Die Medien haben ein unschlagbares Argument

Aber diese Schlacht ist vertagt, denn die grossen Konzerne konzentrieren sich auf ein anderes Bettel-Argument: Uns steht nicht nur das Wasser am Hals, wir sind nicht nur in unserer Existenz gefährdet, wir sind auch die Vierte Gewalt im Staate, wir sind auch service publique, wir sind unverzichtbar in einer offenen Gesellschaft und modernen Demokratie. Wir kontrollieren, decken auf, informieren, fordern, analysieren. Ohne uns, schwer vorstellbar, ohne uns gerät höchstwahrscheinlich die Schweiz aus den Fugen.
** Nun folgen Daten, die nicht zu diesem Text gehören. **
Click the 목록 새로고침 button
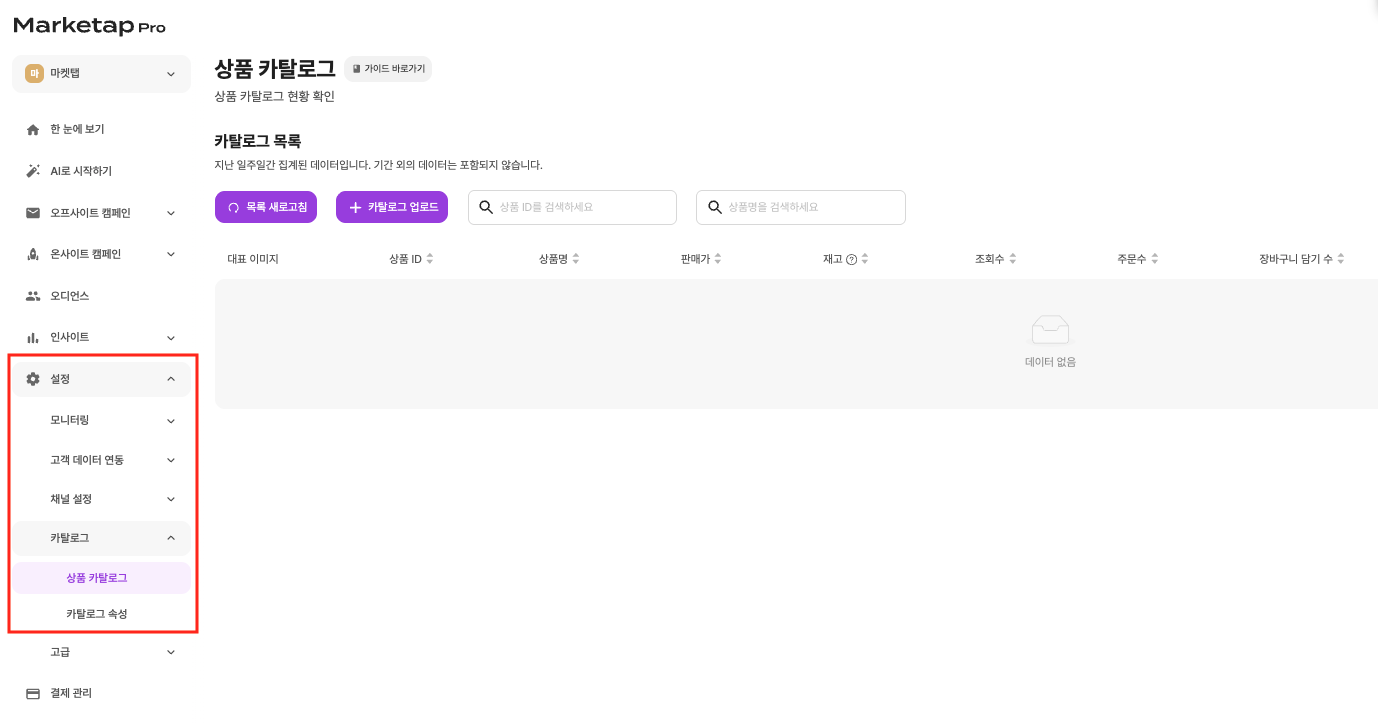 pos(266,207)
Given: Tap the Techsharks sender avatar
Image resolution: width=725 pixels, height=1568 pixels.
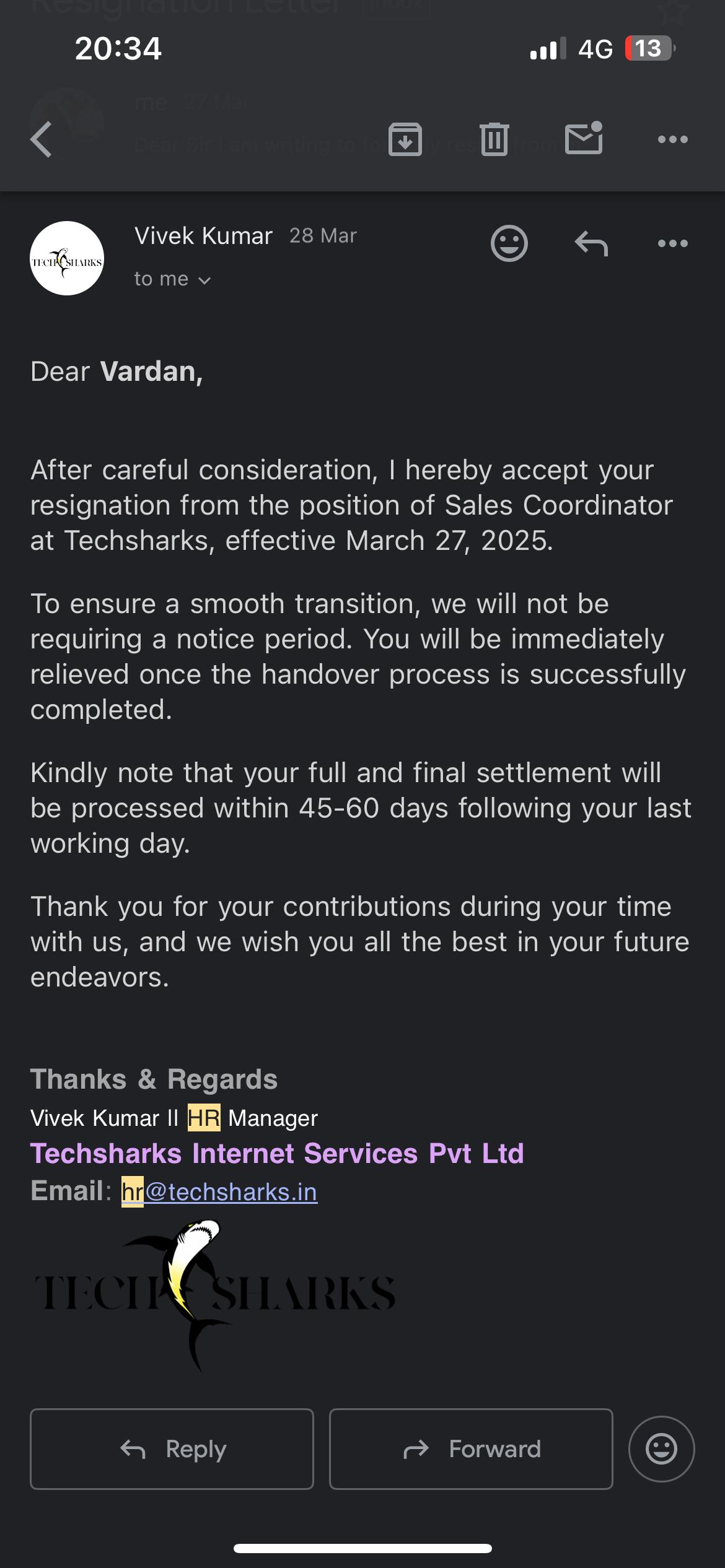Looking at the screenshot, I should pyautogui.click(x=67, y=258).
Da die Medienkonzerne glücklicherweise auch über genügend grosse Trommeln verfügen, auf die sie hauen können, um diese Argumente so laut wie möglich zu verkünden, werden sie natürlich in Bern gehört.

Welcher Politiker möchte es sich schon ohne Not mit Ringier, Tamedia, CH Media oder der NZZ verderben? Zumal die doch weitgehend brav und obrigkeitshörig als Regierungslautsprecher alle Entscheidungen, Wendungen, alles Versagen brav bejubelt, schöngeschwätzt, staatstragend begleitet haben.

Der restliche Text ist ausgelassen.